Day in Life: Tuesday 7/28

I’m extending the day in the life meme due to a highly unusual server outage last week, now happily resolved.

a.m.

Arrive work, boot up, open twhirl, im, calendar, and e-mail. review mail and check a few feeds while eating breakfast. i almost never want breakfast when i get up and usually eat at my desk.

Investigate status of the batch job I started the night before to sync Verde changes with SFX. Things don’t look good. Get coffee. Continue sync investigation, which leads to a friendly discussion with operations support about difference between non-supported hours and a maintenance window and when we can run batch jobs. Restart the batch during supported hours in order to benchmark, and send various related internal communication.

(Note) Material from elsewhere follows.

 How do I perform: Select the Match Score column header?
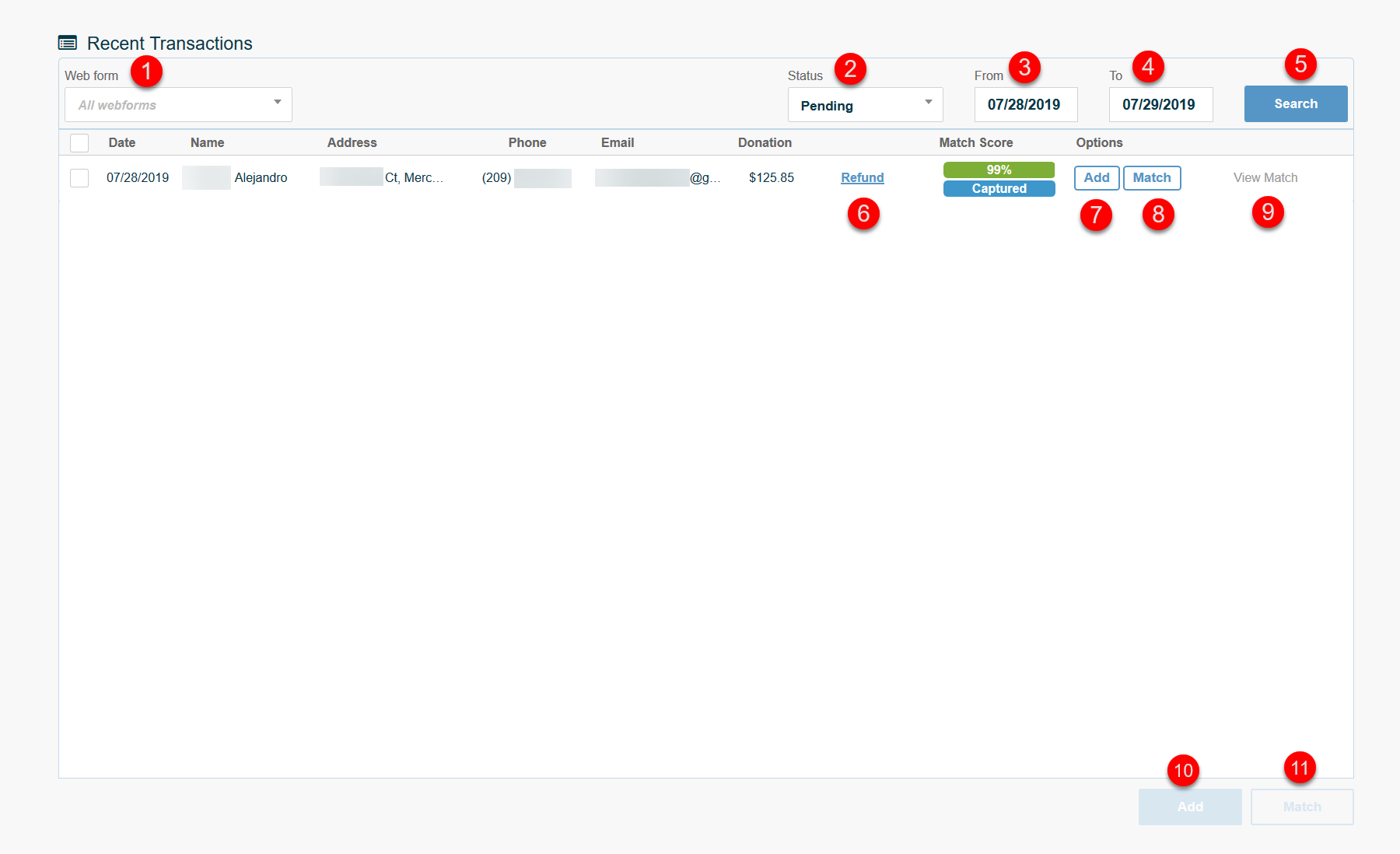click(975, 142)
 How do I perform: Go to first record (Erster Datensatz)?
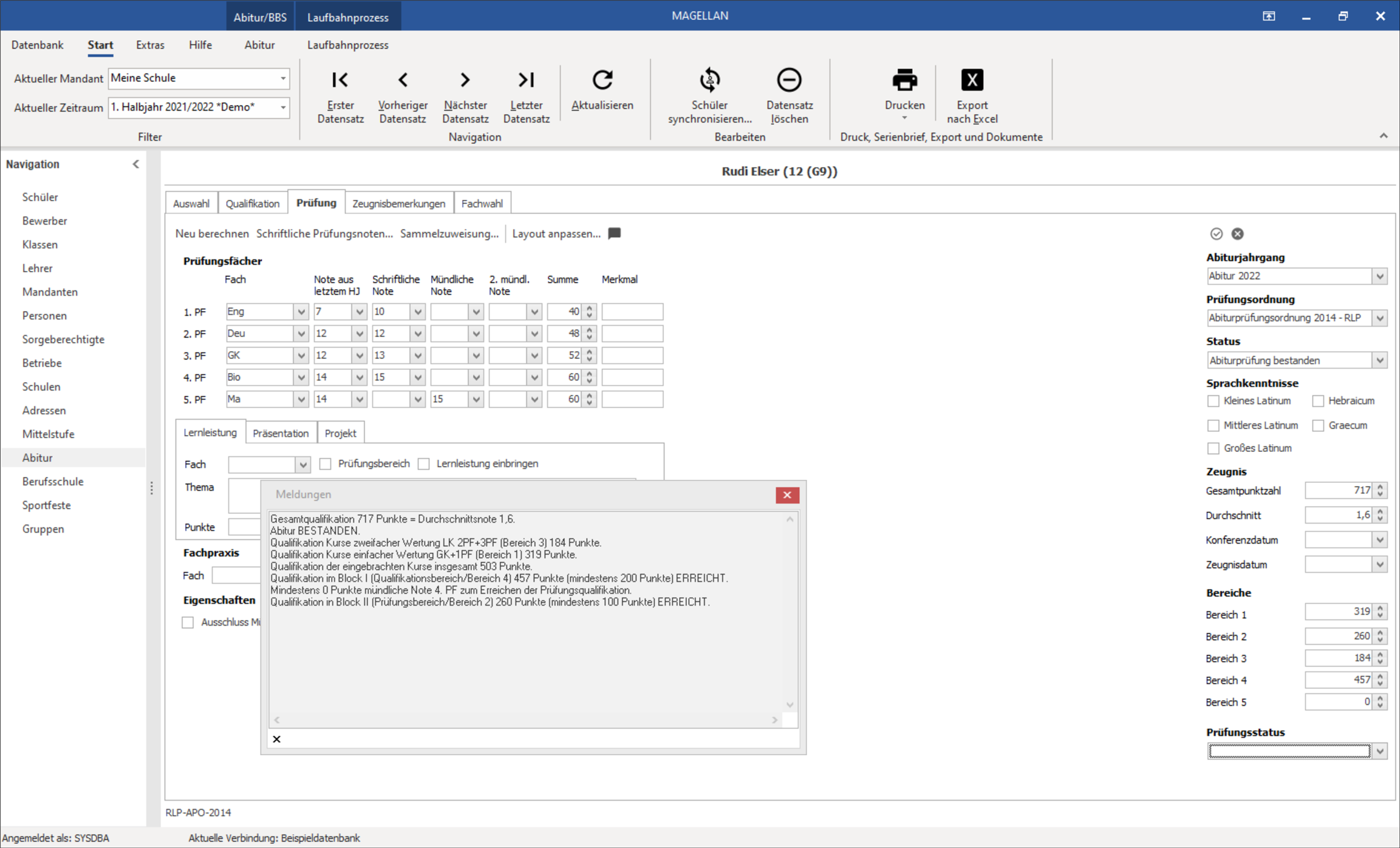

Learn about the process for requesting config table copy from Aleph QA to Aleph production server.  Coordinate with the table owner about requesting the change.  My first Aleph table change!

Start drafting this post.

Update the Verde project plan, now mostly complete!

Start playing a museum studies lecture for the class I’m taking and do some mindless Verde migration cleanup.

p.m.

Eat lunch while catching up on e-mail messages.  Sometimes I take a full lunch hour, sometimes a shorter break at my desk, sometimes I work while eating.  Today I catch up on e-mail and then IM with friend.

Schedule a meeting with our training and documentation librarian to discuss future Verde training and Aleph acquisitions catch up. Our T&D librarian handles a regular, recurring schedule of Aleph and Cognos (reporting) classes and keeps the related documentation up to date.  She was on maternity leave for much of the Verde implementation, so we need to schedule time for her to learn Verde and figure out what ongoing training we should offer.  She also has an acquisitions and serials background, and since I recently became responsible for related Aleph functions, I’m looking to her to fill me in on some things.

Batch job from the a.m. finally finishes and I review the results.

Attend weekly Aleph team meeting, which includes staff responsible for Aleph support and our other vended software too.

Continue reviewing and acting on the results of the batch sync process until it’s time to go home.